Thanks, waffleso_0, appreciate it.

Short answer: yes, that failed fuse / fuse-holder assembly was the trigger, and modern trucks really don’t tolerate unstable power.


Longer explanation:

That fuse isn’t just protecting one accessory. It’s part of the primary power distribution path feeding multiple modules. When the fusible link failed and the holder cracked, it caused intermittent voltage drops, not a clean on/off failure.

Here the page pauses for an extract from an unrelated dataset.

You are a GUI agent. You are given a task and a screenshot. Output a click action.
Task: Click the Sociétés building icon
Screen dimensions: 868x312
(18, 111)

Modern vehicles don’t see that as “a fuse blew.” They see:
  • voltage out of range
  • modules dropping offline
  • CAN messages timing out
So each module starts protecting itself:
  • parking brake locks as a safety default
  • charging system throws faults
  • multiple sensors report nonsense because their reference voltage isn’t stable
  • the truck essentially says “something is very wrong” and goes into limp / immobilized mode
That’s why it looks like everything failed at once, even though the root cause was electrical.

The arbitrator actually called this out: a fusible link is designed to fail under fault conditions, and there was no evidence anything I did caused the crack or failure afterward. Once power integrity was compromised, the cascade was expected behavior.

That’s also why guessing “it must be the battery” or “owner caused damage” doesn’t hold up when you look at how these systems are designed.